[Dataset entries]
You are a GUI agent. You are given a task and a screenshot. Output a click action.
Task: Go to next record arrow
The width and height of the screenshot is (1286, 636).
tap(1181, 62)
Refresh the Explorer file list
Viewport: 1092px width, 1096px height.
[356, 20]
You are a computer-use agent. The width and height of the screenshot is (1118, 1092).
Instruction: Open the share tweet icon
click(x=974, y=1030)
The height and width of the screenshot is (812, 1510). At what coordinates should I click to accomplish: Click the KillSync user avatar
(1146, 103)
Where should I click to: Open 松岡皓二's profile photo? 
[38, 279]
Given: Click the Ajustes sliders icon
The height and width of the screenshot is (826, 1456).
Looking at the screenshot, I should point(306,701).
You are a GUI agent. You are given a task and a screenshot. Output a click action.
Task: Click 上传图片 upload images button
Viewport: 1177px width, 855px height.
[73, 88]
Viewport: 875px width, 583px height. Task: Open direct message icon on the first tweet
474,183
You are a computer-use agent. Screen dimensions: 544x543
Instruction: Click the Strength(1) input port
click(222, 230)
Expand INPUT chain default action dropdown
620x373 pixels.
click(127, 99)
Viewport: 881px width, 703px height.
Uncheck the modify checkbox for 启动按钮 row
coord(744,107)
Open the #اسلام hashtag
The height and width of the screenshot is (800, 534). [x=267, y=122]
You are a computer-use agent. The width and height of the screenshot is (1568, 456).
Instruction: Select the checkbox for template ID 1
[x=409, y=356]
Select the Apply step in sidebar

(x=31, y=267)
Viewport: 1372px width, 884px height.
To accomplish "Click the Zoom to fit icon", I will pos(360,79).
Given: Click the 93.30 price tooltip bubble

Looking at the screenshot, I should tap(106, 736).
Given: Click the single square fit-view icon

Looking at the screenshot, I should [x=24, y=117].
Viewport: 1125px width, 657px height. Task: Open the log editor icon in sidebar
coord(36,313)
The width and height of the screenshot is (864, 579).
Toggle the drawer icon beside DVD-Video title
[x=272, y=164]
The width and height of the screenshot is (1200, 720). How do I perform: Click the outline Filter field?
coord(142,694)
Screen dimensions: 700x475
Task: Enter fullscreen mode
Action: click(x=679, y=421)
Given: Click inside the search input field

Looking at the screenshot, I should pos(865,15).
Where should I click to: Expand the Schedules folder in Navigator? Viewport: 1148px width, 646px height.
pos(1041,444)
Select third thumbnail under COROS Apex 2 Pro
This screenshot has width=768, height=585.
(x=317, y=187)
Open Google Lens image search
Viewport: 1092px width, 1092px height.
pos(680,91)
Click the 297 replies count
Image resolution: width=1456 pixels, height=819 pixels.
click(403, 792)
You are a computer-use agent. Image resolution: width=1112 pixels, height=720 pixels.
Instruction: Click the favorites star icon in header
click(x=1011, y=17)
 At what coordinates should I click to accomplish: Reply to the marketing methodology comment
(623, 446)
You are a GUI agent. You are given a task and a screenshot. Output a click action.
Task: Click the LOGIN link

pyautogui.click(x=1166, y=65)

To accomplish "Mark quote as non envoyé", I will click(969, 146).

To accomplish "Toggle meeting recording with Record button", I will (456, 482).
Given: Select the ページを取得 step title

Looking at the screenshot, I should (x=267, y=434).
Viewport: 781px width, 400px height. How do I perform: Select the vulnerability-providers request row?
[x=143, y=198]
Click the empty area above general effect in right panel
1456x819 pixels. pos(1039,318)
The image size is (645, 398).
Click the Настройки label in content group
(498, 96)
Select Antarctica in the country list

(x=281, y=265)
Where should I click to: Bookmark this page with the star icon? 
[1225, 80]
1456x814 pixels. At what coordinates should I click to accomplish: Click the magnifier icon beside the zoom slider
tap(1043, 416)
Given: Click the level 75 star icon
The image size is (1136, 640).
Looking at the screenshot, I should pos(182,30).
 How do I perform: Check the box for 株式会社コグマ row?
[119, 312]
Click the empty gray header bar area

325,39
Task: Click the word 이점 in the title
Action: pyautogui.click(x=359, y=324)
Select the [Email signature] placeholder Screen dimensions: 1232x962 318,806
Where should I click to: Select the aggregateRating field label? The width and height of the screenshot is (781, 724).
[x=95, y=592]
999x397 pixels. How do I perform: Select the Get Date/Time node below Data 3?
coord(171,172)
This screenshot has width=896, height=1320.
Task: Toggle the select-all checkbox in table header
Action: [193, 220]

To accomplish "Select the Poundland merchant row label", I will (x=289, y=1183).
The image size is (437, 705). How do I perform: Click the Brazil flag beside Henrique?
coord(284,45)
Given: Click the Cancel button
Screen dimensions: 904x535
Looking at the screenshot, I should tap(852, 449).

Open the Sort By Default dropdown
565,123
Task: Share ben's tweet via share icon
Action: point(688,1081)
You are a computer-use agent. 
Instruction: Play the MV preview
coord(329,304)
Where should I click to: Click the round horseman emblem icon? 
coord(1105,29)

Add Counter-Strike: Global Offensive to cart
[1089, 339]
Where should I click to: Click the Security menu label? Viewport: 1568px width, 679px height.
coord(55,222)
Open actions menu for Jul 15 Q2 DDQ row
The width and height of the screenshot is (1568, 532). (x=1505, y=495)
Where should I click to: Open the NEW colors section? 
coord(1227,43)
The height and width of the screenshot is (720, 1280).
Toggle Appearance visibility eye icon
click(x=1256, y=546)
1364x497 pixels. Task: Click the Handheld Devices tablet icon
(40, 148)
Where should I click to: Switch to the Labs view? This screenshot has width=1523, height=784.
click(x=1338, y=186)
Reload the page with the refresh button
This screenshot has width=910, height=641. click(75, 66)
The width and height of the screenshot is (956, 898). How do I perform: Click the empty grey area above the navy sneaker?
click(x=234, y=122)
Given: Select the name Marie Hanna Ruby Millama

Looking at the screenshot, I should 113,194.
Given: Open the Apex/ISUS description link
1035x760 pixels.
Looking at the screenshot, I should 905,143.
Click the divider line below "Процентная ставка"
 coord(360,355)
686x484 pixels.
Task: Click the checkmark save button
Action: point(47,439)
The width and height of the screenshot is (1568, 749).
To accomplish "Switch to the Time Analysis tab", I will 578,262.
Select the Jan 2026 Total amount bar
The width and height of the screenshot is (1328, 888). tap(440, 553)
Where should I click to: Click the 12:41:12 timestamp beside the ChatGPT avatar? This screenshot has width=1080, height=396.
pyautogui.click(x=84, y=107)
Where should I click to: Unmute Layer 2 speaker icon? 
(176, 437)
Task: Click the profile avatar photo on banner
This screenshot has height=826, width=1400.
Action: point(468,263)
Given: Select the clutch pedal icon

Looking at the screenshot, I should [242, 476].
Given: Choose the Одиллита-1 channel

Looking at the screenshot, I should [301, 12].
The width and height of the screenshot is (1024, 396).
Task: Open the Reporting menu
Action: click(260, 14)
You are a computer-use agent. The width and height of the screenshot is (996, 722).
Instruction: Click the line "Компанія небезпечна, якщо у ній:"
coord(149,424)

# Task:
Repeat the data. Leave nothing out and change nothing.

# Task response:
You are a GUI agent. You are given a task and a screenshot. Output a click action.
Task: Go to next record arrow
The width and height of the screenshot is (1286, 636).
tap(1181, 62)
Refresh the Explorer file list
Viewport: 1092px width, 1096px height.
[356, 20]
You are a computer-use agent. The width and height of the screenshot is (1118, 1092).
Instruction: Open the share tweet icon
click(x=974, y=1030)
The height and width of the screenshot is (812, 1510). At what coordinates should I click to accomplish: Click the KillSync user avatar
(1146, 103)
Where should I click to: Open 松岡皓二's profile photo? 
[38, 279]
Given: Click the Ajustes sliders icon
The height and width of the screenshot is (826, 1456).
Looking at the screenshot, I should point(306,701).
You are a GUI agent. You are given a task and a screenshot. Output a click action.
Task: Click 上传图片 upload images button
Viewport: 1177px width, 855px height.
[73, 88]
Viewport: 875px width, 583px height. Task: Open direct message icon on the first tweet
474,183
You are a computer-use agent. Screen dimensions: 544x543
Instruction: Click the Strength(1) input port
click(222, 230)
Expand INPUT chain default action dropdown
620x373 pixels.
click(127, 99)
Viewport: 881px width, 703px height.
Uncheck the modify checkbox for 启动按钮 row
coord(744,107)
Open the #اسلام hashtag
The height and width of the screenshot is (800, 534). [x=267, y=122]
You are a computer-use agent. The width and height of the screenshot is (1568, 456).
Instruction: Select the checkbox for template ID 1
[x=409, y=356]
Select the Apply step in sidebar

(x=31, y=267)
Viewport: 1372px width, 884px height.
To accomplish "Click the Zoom to fit icon", I will pos(360,79).
Given: Click the 93.30 price tooltip bubble

Looking at the screenshot, I should tap(106, 736).
Given: Click the single square fit-view icon

Looking at the screenshot, I should [x=24, y=117].
Viewport: 1125px width, 657px height. Task: Open the log editor icon in sidebar
coord(36,313)
The width and height of the screenshot is (864, 579).
Toggle the drawer icon beside DVD-Video title
[x=272, y=164]
The width and height of the screenshot is (1200, 720). How do I perform: Click the outline Filter field?
coord(142,694)
Screen dimensions: 700x475
Task: Enter fullscreen mode
Action: click(x=679, y=421)
Given: Click inside the search input field

Looking at the screenshot, I should pos(865,15).
Where should I click to: Expand the Schedules folder in Navigator? Viewport: 1148px width, 646px height.
pos(1041,444)
Select third thumbnail under COROS Apex 2 Pro
This screenshot has width=768, height=585.
(x=317, y=187)
Open Google Lens image search
Viewport: 1092px width, 1092px height.
pos(680,91)
Click the 297 replies count
Image resolution: width=1456 pixels, height=819 pixels.
click(403, 792)
You are a computer-use agent. Image resolution: width=1112 pixels, height=720 pixels.
Instruction: Click the favorites star icon in header
click(x=1011, y=17)
 At what coordinates should I click to accomplish: Reply to the marketing methodology comment
(623, 446)
You are a GUI agent. You are given a task and a screenshot. Output a click action.
Task: Click the LOGIN link

pyautogui.click(x=1166, y=65)

To accomplish "Mark quote as non envoyé", I will click(969, 146).

To accomplish "Toggle meeting recording with Record button", I will (456, 482).
Given: Select the ページを取得 step title

Looking at the screenshot, I should (x=267, y=434).
Viewport: 781px width, 400px height. How do I perform: Select the vulnerability-providers request row?
[x=143, y=198]
Click the empty area above general effect in right panel
1456x819 pixels. pos(1039,318)
The image size is (645, 398).
Click the Настройки label in content group
(498, 96)
Select Antarctica in the country list

(x=281, y=265)
Where should I click to: Bookmark this page with the star icon? 
[1225, 80]
1456x814 pixels. At what coordinates should I click to accomplish: Click the magnifier icon beside the zoom slider
tap(1043, 416)
Given: Click the level 75 star icon
The image size is (1136, 640).
Looking at the screenshot, I should pos(182,30).
 How do I perform: Check the box for 株式会社コグマ row?
[119, 312]
Click the empty gray header bar area

325,39
Task: Click the word 이점 in the title
Action: pyautogui.click(x=359, y=324)
Select the [Email signature] placeholder Screen dimensions: 1232x962 318,806
Where should I click to: Select the aggregateRating field label? The width and height of the screenshot is (781, 724).
[x=95, y=592]
999x397 pixels. How do I perform: Select the Get Date/Time node below Data 3?
coord(171,172)
This screenshot has width=896, height=1320.
Task: Toggle the select-all checkbox in table header
Action: [193, 220]

To accomplish "Select the Poundland merchant row label", I will (x=289, y=1183).
The image size is (437, 705). How do I perform: Click the Brazil flag beside Henrique?
coord(284,45)
Given: Click the Cancel button
Screen dimensions: 904x535
Looking at the screenshot, I should tap(852, 449).

Open the Sort By Default dropdown
565,123
Task: Share ben's tweet via share icon
Action: point(688,1081)
You are a computer-use agent. 
Instruction: Play the MV preview
coord(329,304)
Where should I click to: Click the round horseman emblem icon? 
coord(1105,29)

Add Counter-Strike: Global Offensive to cart
[1089, 339]
Where should I click to: Click the Security menu label? Viewport: 1568px width, 679px height.
coord(55,222)
Open actions menu for Jul 15 Q2 DDQ row
The width and height of the screenshot is (1568, 532). (x=1505, y=495)
Where should I click to: Open the NEW colors section? 
coord(1227,43)
The height and width of the screenshot is (720, 1280).
Toggle Appearance visibility eye icon
click(x=1256, y=546)
1364x497 pixels. Task: Click the Handheld Devices tablet icon
(40, 148)
Where should I click to: Switch to the Labs view? This screenshot has width=1523, height=784.
click(x=1338, y=186)
Reload the page with the refresh button
This screenshot has width=910, height=641. click(75, 66)
The width and height of the screenshot is (956, 898). How do I perform: Click the empty grey area above the navy sneaker?
click(x=234, y=122)
Given: Select the name Marie Hanna Ruby Millama

Looking at the screenshot, I should 113,194.
Given: Open the Apex/ISUS description link
1035x760 pixels.
Looking at the screenshot, I should 905,143.
Click the divider line below "Процентная ставка"
 coord(360,355)
686x484 pixels.
Task: Click the checkmark save button
Action: point(47,439)
The width and height of the screenshot is (1568, 749).
To accomplish "Switch to the Time Analysis tab", I will 578,262.
Select the Jan 2026 Total amount bar
The width and height of the screenshot is (1328, 888). tap(440, 553)
Where should I click to: Click the 12:41:12 timestamp beside the ChatGPT avatar? This screenshot has width=1080, height=396.
pyautogui.click(x=84, y=107)
Where should I click to: Unmute Layer 2 speaker icon? 
(176, 437)
Task: Click the profile avatar photo on banner
This screenshot has height=826, width=1400.
Action: point(468,263)
Given: Select the clutch pedal icon

Looking at the screenshot, I should [242, 476].
Given: Choose the Одиллита-1 channel

Looking at the screenshot, I should [301, 12].
The width and height of the screenshot is (1024, 396).
Task: Open the Reporting menu
Action: click(260, 14)
You are a computer-use agent. The width and height of the screenshot is (996, 722).
Instruction: Click the line "Компанія небезпечна, якщо у ній:"
coord(149,424)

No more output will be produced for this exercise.